I am now desperately trying to find a way to ruin my husband's affair trip going on right this moment. We are married for almost 25 years. He is now with this woman that he did not even know the last name. He bought airline ticket for her vacation in CA and joined her from east coast for her father’s birth day celebration. I caught everything with details on the trip plan. He was first panic, then angry. I talked to the woman, who admitted that they slept togehter before. He was determined to go on his way out to the west. So far, I have done everything I can, including cancelling their flights, which gave him big enough trouble and caused him cancellation fees, longer travel time because of the last minute flight booking to keep his original plan. I cancelled all of our credit cards last night, too. However, he is simply determined to go on with this affair, without supporting his beloved son who is coming home from college for an interview of a serious career start, as well as this coming week ends birthday celebration of his own father, who is having leukemia and becoming weaker and weaker. I am so desperate to ruin his trip in any way possible. I know that he is buying sex from the woman by paying her travel expenses and wants to be on the naked beach to experience the excitement, hoping some girl could jump on him to give him massage as the woman mentioned to him in the emails. Any suggestions on what else I can do? Anyway I can disable his cell phone? Or trace his location by his cell phone, or what ever that you can think of, please!
He is touched by evil, totally. He is throwing away all that he may have on the moral standards. He just wants to enjoy himself like he has no more tomorrow. He simply has no respect to me. What can I do to ruin his trip of 5 days?


----------



## Faithful Wife (Oct 31, 2012)

You will get more response in the Coping With Infidelity section...can you ask a moderator to move your thread?


----------



## PBear (Nov 16, 2010)

You should spend your time finding a lawyer and preparing yourself for his return. The damage from his trip is already done. It's the future you need to concern yourself with. 

C
_Posted via Mobile Device_


----------



## Shaggy (Jul 17, 2011)

Dirty tricks 

- Put his cell phone as the contact for a Craigslist add for men seeking men for sex.

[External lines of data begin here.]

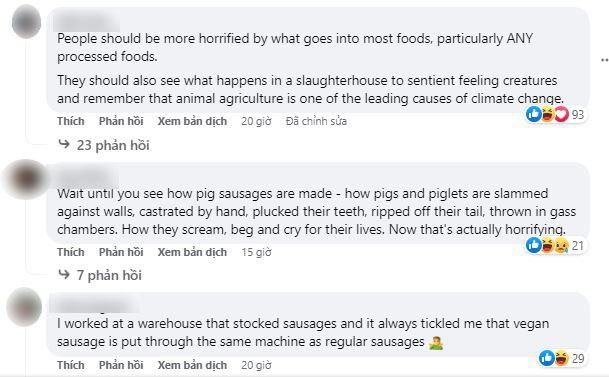The image size is (609, 377).
Task: Click the 15 giờ timestamp
Action: pyautogui.click(x=256, y=252)
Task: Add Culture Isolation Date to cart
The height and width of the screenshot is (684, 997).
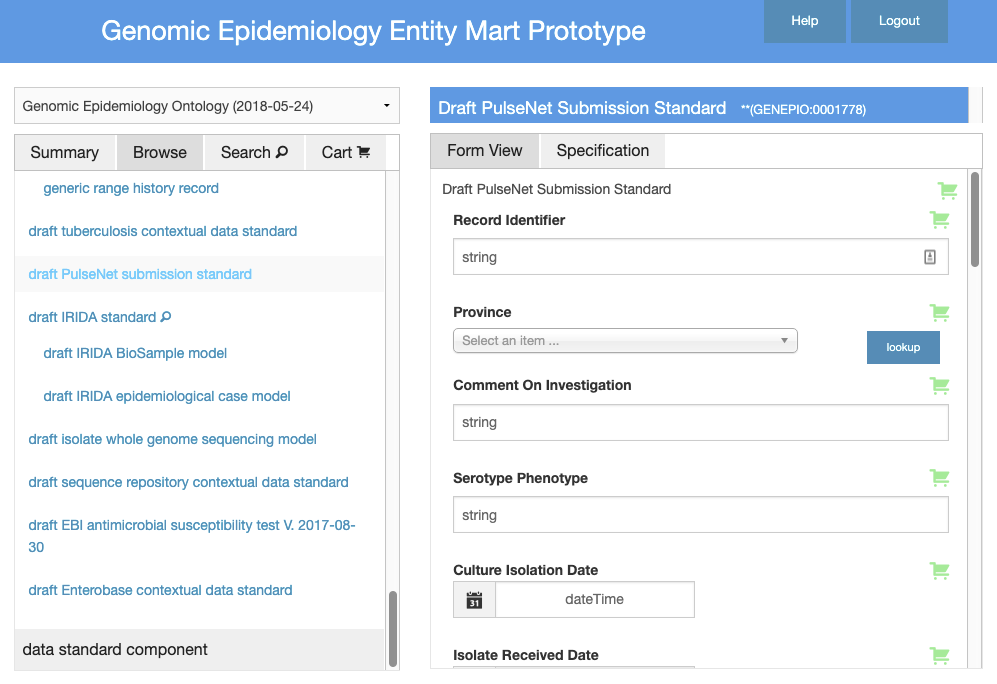Action: click(x=939, y=571)
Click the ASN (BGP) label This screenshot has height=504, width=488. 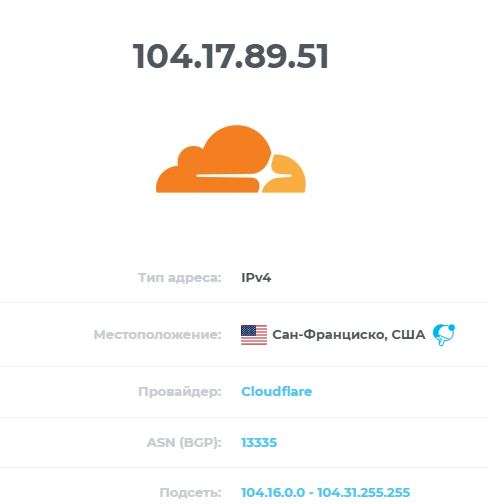pyautogui.click(x=184, y=442)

- put OW up on cheaterville.com

- call the hotel and inform them that your husband is there having an affair and that you have cancelled his credit cards so he will bit be able to pay for the room.


----------



## DobermanLove (Aug 19, 2013)

Why don't you just divorce him? You are putting way too much energy into a situation and person who doesn't feel the same way you feel about them and it's destructive. Are you really happy being the "other woman"? Don't you think you deserve to be happy?


----------



## SunnyT (Jun 22, 2011)

1. Find out where he is staying.... and ship ALL of his socks and underwear out there. 

2. See a lawyer and serve his divorce papers when he gets back. 

3. Pack up ALL his stuff and set it in the driveway. 

4. Print out any "evidence" that you can find. 

5. Copy ALL financial records: bank statements, insurance policies, utility bills, titles, retirement accounts, IRS papers, ....everything you can think of. Store them at someone else's house. 

6. Paint the bedroom pink, and take over his closet....since all his stuff will be outside in the driveway. 

7. Still thinking....


----------